Monday, 2 November 2015

Hooligans' Game ...


... played by gentlemen. I know for those who do not understand the game, this oft-used phrase to describe rugby, is somewhat perplexing. After all, it's a game that features team-mates grabbing each other by the crotch and head butting the opponents in a scrum. It's a game that permits bringing down another player who is in full flight by shackling his legs. Players emerge from a game with nicks, scratches, tears and even fractures, often bloodied. And to add to the machismo, in some cases, the play continues even when some player is down and out and receiving treatment on the pitch.

All I can say to these not unfounded notions of the game is to watch one, especially a world class one. Watch the hooker who is right in the middle of the scrum. Watch the scrum half direct the play. Watch the wingers sprint to touch... And most of all watch the fly half who kicks the ball impossibly accurately into goal.

So what is gentlemanly about rugby? Consider these:
- there is no room for feigning, no fake falling in the penalty box for instance, and certainly not for interrupting a move because play can continue 
- to move forward you have to throw the ball backwards (what a deferential thought in sports!), so to advance you need the whole team to move together
- you can't move onto the opponents' side to grab the ball off them, so all 'battles' have to be settled face to face
- some moves are rewarded more than others, therefore ensuring just pay-offs for great effort
- and punishments are real where players are sent off the game either temporarily or permanently
Appeals to the civilized, don't you think? That this game was created in a posh English public (read private) school during a game of football explains a lot already.

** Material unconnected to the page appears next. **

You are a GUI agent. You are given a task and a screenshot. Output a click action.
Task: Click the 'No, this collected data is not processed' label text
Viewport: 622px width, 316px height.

Even more poignantly, it's a game that been the great leveler. The winning NZ World Cup team this year had more than the fair share of indigenous Maoris who were born to play this game given their stocky build, and indeed begin every match with a war cry, the Haka. More dramatically, Nelson Mandela used the 1995 WRC finals (hosted in South Africa) shortly after his release and election as President to unite a divided country post decades of cruel apartheid practices.


Though I played the game competitively (as a hooker) in university, I didn't really follow it. I have only watched two matches (on TV) end to end. Both are Rugby World Cup matches. Both featured Australia in the finals, once as host of the 2003 RWC finals and recently in 2015. Both times the Wallabies lost. And both times to a match winning performance produced by the opposing fly half. 

In 2003, Jonny Wilkinson showed the world what fly halfs can do the win the game with their kicking. Appropriately enough, it was his drop goal in injury time that won it for England in 2003.

Dan Carter also won it for the All-Blacks in 2015. He alone scored 19 points, two points more than that scored by the Aussies. The score line may have suggested a one-sided match but it was far from it. Yes, NZ did lead 21-3 right after half time but the Australians fought back (esp when they had a headcount advantage as a player got sin-binned) to 21-17. And then Carter restored the faith. His drop goal pulled NZ ahead by a clear 7 points and in a game as close and as passionate as this, this margin of a try+conversion meant almost victory.


Victory they got. Both match winners were also man-of-the-match. Their names forever remembered in the history of the game. A game that is truly played by real men!